### Problem description
Using the data below, repeat all of it precisely.

### Records for this exercise

######

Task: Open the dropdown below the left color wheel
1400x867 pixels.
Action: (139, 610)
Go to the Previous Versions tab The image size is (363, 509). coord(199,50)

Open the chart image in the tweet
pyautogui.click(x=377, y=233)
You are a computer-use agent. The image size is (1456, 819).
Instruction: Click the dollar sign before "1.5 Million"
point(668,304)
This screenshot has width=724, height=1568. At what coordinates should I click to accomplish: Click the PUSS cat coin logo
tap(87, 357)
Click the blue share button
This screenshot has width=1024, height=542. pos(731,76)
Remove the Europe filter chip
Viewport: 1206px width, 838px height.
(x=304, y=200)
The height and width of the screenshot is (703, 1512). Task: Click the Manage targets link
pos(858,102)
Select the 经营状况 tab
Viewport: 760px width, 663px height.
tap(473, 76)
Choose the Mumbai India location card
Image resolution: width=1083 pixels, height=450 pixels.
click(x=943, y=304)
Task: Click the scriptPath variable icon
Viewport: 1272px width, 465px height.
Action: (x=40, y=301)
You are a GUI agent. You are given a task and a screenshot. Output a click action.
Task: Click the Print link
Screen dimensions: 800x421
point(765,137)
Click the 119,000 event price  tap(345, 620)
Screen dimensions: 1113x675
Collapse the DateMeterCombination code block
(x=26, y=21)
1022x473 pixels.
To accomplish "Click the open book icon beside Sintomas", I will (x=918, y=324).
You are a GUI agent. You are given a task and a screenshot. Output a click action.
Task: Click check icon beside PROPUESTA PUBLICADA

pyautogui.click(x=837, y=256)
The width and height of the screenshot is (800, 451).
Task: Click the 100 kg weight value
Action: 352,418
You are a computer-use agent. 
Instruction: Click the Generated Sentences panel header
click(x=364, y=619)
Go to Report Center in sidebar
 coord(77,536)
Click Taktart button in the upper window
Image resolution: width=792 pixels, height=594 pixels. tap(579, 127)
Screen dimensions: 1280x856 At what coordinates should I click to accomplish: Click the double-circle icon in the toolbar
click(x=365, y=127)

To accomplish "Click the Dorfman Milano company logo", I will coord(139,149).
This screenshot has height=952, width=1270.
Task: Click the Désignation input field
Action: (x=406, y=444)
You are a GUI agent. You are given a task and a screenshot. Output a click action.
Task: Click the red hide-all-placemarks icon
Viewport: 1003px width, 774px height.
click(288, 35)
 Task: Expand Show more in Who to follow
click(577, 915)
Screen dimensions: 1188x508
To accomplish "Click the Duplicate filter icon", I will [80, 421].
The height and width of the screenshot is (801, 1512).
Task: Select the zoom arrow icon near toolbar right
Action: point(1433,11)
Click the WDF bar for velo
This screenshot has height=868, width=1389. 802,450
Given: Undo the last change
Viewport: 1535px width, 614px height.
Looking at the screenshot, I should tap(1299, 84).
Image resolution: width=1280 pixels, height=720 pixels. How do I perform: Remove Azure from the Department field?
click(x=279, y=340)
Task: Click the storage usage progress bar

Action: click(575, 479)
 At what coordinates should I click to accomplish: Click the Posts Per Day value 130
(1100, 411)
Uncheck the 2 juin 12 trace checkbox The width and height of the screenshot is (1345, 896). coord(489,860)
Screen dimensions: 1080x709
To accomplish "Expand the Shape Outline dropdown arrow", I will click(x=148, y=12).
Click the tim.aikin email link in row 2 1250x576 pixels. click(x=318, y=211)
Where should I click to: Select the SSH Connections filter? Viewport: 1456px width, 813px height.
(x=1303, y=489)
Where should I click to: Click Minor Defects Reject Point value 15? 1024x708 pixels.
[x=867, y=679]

######

### Result for this task
Task: Open the dropdown below the left color wheel
1400x867 pixels.
Action: (139, 610)
Go to the Previous Versions tab The image size is (363, 509). coord(199,50)

Open the chart image in the tweet
pyautogui.click(x=377, y=233)
You are a computer-use agent. The image size is (1456, 819).
Instruction: Click the dollar sign before "1.5 Million"
point(668,304)
This screenshot has width=724, height=1568. At what coordinates should I click to accomplish: Click the PUSS cat coin logo
tap(87, 357)
Click the blue share button
This screenshot has width=1024, height=542. pos(731,76)
Remove the Europe filter chip
Viewport: 1206px width, 838px height.
(x=304, y=200)
The height and width of the screenshot is (703, 1512). Task: Click the Manage targets link
pos(858,102)
Select the 经营状况 tab
Viewport: 760px width, 663px height.
tap(473, 76)
Choose the Mumbai India location card
Image resolution: width=1083 pixels, height=450 pixels.
click(x=943, y=304)
Task: Click the scriptPath variable icon
Viewport: 1272px width, 465px height.
Action: (x=40, y=301)
You are a GUI agent. You are given a task and a screenshot. Output a click action.
Task: Click the Print link
Screen dimensions: 800x421
point(765,137)
Click the 119,000 event price  tap(345, 620)
Screen dimensions: 1113x675
Collapse the DateMeterCombination code block
(x=26, y=21)
1022x473 pixels.
To accomplish "Click the open book icon beside Sintomas", I will (x=918, y=324).
You are a GUI agent. You are given a task and a screenshot. Output a click action.
Task: Click check icon beside PROPUESTA PUBLICADA

pyautogui.click(x=837, y=256)
The width and height of the screenshot is (800, 451).
Task: Click the 100 kg weight value
Action: 352,418
You are a computer-use agent. 
Instruction: Click the Generated Sentences panel header
click(x=364, y=619)
Go to Report Center in sidebar
 coord(77,536)
Click Taktart button in the upper window
Image resolution: width=792 pixels, height=594 pixels. tap(579, 127)
Screen dimensions: 1280x856 At what coordinates should I click to accomplish: Click the double-circle icon in the toolbar
click(x=365, y=127)

To accomplish "Click the Dorfman Milano company logo", I will coord(139,149).
This screenshot has height=952, width=1270.
Task: Click the Désignation input field
Action: (x=406, y=444)
You are a GUI agent. You are given a task and a screenshot. Output a click action.
Task: Click the red hide-all-placemarks icon
Viewport: 1003px width, 774px height.
click(288, 35)
 Task: Expand Show more in Who to follow
click(577, 915)
Screen dimensions: 1188x508
To accomplish "Click the Duplicate filter icon", I will [80, 421].
The height and width of the screenshot is (801, 1512).
Task: Select the zoom arrow icon near toolbar right
Action: point(1433,11)
Click the WDF bar for velo
This screenshot has height=868, width=1389. 802,450
Given: Undo the last change
Viewport: 1535px width, 614px height.
Looking at the screenshot, I should tap(1299, 84).
Image resolution: width=1280 pixels, height=720 pixels. How do I perform: Remove Azure from the Department field?
click(x=279, y=340)
Task: Click the storage usage progress bar

Action: click(575, 479)
 At what coordinates should I click to accomplish: Click the Posts Per Day value 130
(1100, 411)
Uncheck the 2 juin 12 trace checkbox The width and height of the screenshot is (1345, 896). coord(489,860)
Screen dimensions: 1080x709
To accomplish "Expand the Shape Outline dropdown arrow", I will click(x=148, y=12).
Click the tim.aikin email link in row 2 1250x576 pixels. click(x=318, y=211)
Where should I click to: Select the SSH Connections filter? Viewport: 1456px width, 813px height.
(x=1303, y=489)
Where should I click to: Click Minor Defects Reject Point value 15? 1024x708 pixels.
[x=867, y=679]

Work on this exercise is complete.